** Opening Data for review block **

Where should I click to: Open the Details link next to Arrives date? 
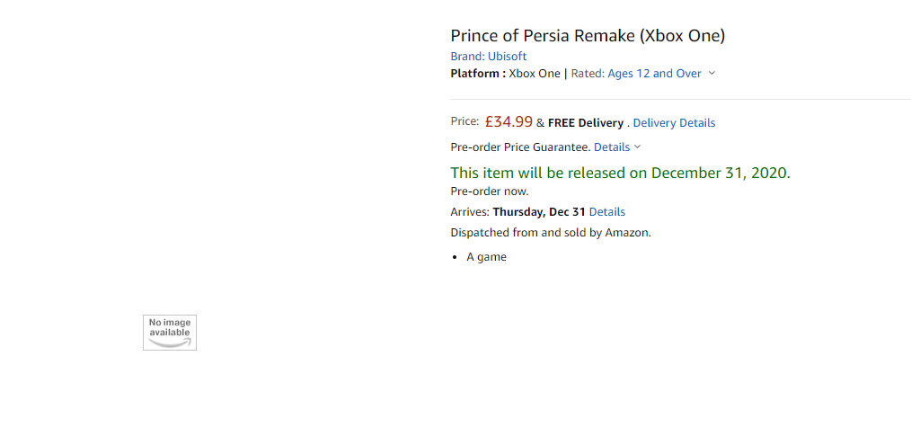coord(607,212)
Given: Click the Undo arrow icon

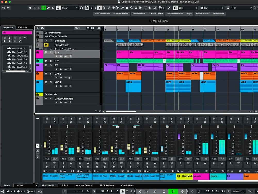Looking at the screenshot, I should click(3, 8).

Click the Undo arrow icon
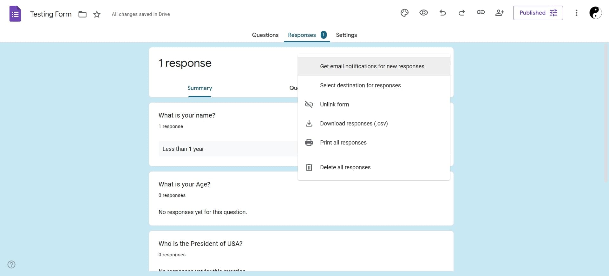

** Closing Data for review block **

Apart from the pictures, set down all the entries above exactly.

Where should I click to: Open the Details link next to Arrives date? 
coord(607,212)
Given: Click the Undo arrow icon

Looking at the screenshot, I should click(3, 8).

Click the Undo arrow icon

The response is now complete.